Freedom for Catalonia:
Catalan Nationalism, Spanish Identity and the Barcelona Olympic Games


Freedom for Catalonia: Catalan Nationalism, Spanish Identity and the Barcelona Olympic Games. By John Hargreaves(New York, Cambridge University Press, 2000) 178pp. $64.95 cloth $22.95 paper

Freedom for Catalonia provides a stimulating sociological exploration of the dynamic interaction between regional, local, and national identities during the organization and staging of the Barcelona Olympic Games in 1992. Through a detailed reading of the symbolic messages of the Games, as well as of the struggles over their meaning and configuration in the months before the event, Hargreaves concludes that globalization does not always eviscerate national and local identities and in some cases stimulates them.
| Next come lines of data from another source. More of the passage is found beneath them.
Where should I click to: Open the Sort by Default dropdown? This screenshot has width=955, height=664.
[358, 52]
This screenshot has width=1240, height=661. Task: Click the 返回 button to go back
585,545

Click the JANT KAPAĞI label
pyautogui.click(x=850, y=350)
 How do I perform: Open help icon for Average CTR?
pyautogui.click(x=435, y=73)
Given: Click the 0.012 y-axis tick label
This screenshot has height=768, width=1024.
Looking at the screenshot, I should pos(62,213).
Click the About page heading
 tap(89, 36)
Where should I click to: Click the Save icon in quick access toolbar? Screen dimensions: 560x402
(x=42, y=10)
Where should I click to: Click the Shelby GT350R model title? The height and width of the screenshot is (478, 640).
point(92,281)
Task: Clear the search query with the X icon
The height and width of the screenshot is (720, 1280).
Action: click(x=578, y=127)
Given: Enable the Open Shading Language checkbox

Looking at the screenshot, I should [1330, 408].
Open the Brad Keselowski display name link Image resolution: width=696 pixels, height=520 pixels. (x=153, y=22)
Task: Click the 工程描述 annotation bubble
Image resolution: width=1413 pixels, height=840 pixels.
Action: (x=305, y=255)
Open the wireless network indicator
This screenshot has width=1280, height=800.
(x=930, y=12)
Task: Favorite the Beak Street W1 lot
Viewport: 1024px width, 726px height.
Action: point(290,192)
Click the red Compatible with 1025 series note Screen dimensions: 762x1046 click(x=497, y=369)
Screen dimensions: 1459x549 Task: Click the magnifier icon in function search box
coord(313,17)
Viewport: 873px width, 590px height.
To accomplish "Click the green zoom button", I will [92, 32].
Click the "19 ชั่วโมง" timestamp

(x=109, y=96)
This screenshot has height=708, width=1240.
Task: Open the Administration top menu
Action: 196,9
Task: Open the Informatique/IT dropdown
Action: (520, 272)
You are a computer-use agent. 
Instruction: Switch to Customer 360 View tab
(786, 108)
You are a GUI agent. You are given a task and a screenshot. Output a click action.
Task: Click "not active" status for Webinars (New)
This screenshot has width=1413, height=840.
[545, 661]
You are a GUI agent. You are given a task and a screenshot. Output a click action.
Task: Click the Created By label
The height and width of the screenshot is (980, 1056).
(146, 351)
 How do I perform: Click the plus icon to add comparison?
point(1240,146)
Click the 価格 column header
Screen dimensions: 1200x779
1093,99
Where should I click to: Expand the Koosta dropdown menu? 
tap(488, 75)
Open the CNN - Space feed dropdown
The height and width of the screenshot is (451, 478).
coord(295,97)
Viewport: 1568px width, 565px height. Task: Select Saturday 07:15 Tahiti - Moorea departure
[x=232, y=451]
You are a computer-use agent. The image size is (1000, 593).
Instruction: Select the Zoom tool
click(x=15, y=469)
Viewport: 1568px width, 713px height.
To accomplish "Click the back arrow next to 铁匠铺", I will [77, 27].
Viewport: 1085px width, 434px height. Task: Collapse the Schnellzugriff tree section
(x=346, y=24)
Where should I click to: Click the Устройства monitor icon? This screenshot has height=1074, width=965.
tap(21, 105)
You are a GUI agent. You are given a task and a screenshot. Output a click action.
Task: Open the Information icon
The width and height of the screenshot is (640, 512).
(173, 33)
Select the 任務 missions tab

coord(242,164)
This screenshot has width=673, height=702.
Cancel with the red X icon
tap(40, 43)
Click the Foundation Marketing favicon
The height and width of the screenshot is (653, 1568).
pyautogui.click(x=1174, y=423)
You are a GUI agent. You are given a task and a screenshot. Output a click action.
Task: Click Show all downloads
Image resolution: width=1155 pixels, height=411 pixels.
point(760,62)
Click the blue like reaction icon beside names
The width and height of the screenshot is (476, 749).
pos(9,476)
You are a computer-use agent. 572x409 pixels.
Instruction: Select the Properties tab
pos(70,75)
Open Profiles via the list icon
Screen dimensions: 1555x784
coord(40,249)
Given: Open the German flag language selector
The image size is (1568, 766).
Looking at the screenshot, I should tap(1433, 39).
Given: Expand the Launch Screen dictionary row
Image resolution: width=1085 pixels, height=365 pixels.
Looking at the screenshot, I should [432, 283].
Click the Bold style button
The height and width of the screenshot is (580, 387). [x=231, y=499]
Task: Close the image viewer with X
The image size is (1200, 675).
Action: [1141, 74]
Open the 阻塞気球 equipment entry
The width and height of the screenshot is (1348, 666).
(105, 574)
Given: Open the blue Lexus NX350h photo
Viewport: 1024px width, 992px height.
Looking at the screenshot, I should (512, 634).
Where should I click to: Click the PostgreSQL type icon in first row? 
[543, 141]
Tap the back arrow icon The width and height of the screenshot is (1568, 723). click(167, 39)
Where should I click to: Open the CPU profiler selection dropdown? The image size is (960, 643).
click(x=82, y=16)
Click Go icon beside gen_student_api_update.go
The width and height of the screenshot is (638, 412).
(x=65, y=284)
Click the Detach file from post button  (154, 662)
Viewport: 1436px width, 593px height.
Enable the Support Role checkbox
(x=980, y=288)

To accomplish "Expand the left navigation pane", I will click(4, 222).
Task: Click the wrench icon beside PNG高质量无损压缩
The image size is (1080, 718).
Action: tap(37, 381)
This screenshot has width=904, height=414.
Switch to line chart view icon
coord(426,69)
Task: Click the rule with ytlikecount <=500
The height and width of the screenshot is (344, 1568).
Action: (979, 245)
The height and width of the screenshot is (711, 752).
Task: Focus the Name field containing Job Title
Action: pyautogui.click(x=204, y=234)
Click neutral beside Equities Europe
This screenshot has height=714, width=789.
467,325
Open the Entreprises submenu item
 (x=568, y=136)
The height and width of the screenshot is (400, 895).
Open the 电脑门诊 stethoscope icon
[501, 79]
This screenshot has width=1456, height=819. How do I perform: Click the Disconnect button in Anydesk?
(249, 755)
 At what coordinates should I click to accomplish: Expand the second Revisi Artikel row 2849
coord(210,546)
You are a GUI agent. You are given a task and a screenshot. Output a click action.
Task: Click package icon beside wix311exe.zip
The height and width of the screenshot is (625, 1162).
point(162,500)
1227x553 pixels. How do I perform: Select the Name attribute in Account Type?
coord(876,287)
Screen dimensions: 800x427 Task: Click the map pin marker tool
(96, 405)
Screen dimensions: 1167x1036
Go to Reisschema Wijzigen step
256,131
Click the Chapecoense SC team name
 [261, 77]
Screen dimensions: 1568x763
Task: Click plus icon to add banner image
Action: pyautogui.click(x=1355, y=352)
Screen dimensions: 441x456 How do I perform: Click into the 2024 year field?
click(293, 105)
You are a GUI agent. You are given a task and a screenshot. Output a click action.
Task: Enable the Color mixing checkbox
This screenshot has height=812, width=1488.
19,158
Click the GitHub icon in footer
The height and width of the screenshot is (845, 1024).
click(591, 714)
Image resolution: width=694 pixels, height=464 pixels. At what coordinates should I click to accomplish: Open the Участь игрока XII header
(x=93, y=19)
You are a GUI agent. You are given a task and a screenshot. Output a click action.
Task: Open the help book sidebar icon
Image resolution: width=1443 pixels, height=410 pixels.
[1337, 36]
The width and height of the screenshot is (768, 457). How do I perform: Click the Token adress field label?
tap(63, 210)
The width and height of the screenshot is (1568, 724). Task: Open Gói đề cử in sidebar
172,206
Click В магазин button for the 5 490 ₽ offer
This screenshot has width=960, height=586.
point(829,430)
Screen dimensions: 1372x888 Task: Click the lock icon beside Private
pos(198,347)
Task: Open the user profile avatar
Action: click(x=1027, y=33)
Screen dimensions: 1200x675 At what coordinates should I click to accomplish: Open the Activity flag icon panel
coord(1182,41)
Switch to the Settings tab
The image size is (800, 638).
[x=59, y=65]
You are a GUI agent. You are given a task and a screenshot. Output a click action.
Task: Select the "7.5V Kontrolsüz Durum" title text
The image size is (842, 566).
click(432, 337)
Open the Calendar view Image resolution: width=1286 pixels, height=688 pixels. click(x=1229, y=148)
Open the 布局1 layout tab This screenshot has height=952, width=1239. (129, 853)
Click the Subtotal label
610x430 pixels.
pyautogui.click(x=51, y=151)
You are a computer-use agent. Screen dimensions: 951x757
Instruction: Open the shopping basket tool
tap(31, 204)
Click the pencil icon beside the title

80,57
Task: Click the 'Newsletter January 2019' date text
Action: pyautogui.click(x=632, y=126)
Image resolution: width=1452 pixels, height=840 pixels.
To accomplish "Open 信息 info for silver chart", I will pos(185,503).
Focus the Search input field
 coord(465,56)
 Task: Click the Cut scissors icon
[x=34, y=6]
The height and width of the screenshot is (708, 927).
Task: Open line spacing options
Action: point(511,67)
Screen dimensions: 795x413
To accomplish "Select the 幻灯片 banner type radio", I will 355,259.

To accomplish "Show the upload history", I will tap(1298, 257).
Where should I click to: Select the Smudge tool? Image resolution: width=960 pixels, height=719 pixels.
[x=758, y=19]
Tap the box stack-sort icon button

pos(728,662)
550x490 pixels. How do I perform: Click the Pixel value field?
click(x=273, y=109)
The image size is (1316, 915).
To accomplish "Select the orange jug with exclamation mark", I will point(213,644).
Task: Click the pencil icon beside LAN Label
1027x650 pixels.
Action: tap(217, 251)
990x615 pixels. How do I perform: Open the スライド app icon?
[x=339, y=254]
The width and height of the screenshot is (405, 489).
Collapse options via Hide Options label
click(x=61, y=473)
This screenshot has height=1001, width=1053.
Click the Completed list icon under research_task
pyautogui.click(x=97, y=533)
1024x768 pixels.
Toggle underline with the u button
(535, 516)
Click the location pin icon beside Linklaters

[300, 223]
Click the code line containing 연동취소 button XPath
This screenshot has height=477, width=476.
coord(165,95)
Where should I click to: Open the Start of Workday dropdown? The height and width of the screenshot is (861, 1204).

In theoretical terms, this conclusion recommends what he calls the "weak version" of globalization--that is, that global culture competes with, and is mediated by, local and national cultures. In contrast, the "strong version" of globalization envisions a steamroller destroying all heterogeneity, including distinct national identities, in its wake. As he argues, globalization is not a postmodern phenomenon sweeping away the modern world, but a part of the ongoing process of modernization, in which it shares a continuing role with nation-states and nationalism. In other words, national and global culture need not be mutually exclusive, and in certain instances, as in Barcelona in 1992, can even be complementary.

Hargreaves' position implies a theory of power relations rooted in individual and group agency in the face of broad social forces, like global culture or capitalism. Thus, he focuses on how identities are created, solidified, and changed through a process of negotiation, conflict, and struggle. In this process, contingent factors, like individual negotiating skills, are given as much weight as the rules of the political culture or the economic imperatives of global capitalism.

What makes the Barcelona case study so interesting is the intersection of competing national identities, given the strength of the minority Catalan nationalism in its struggle for autonomy from the Spanish state.The combination of a premodern "ethnonation" and the uneven [End Page 296] modernization of the Spanish state had created the conditions for an emergent minority nationalism in late nineteenth-century Catalonia. Repression of Catalan language and culture under the Franco regime only fueled this nationalism, and although the democratic regime installed in the late 1970s has attempted to strike a balance between a civic Spanish and an ethnic Catalan nationalism, tensions remain and the exact nature of the relationship is constantly evolving.

Hargreaves' argument is that the Barcelona Olympics provided a site for the ongoing renegotiation of identities. On one level, the Olympic setting is the ideal point of contact between the local, national, and global. On another level, as an inter-national sporting event, it provides many opportunities for deploying the symbolism of the nation, and symbolism is the most potent way to communicate nationalist ideology. Although not all sport is nationalist, he argues, both sport and nationalism are rooted in common cultural traditions, which can provide shared points of reference. Through symbolic conflict and negotiation, Catalan, Spanish, and Olympic protagonists worked to fill in the details of a functional relationship between Catalonia, Spain, and the world, in which all parties would benefit. To put it another way, the Games were a step in the process of negotiating Catalan autonomy within the framework of a democratic constitution. In Hargreaves' model of social process, symbols are not substitutes for "real action" but are themselves constitutive of change.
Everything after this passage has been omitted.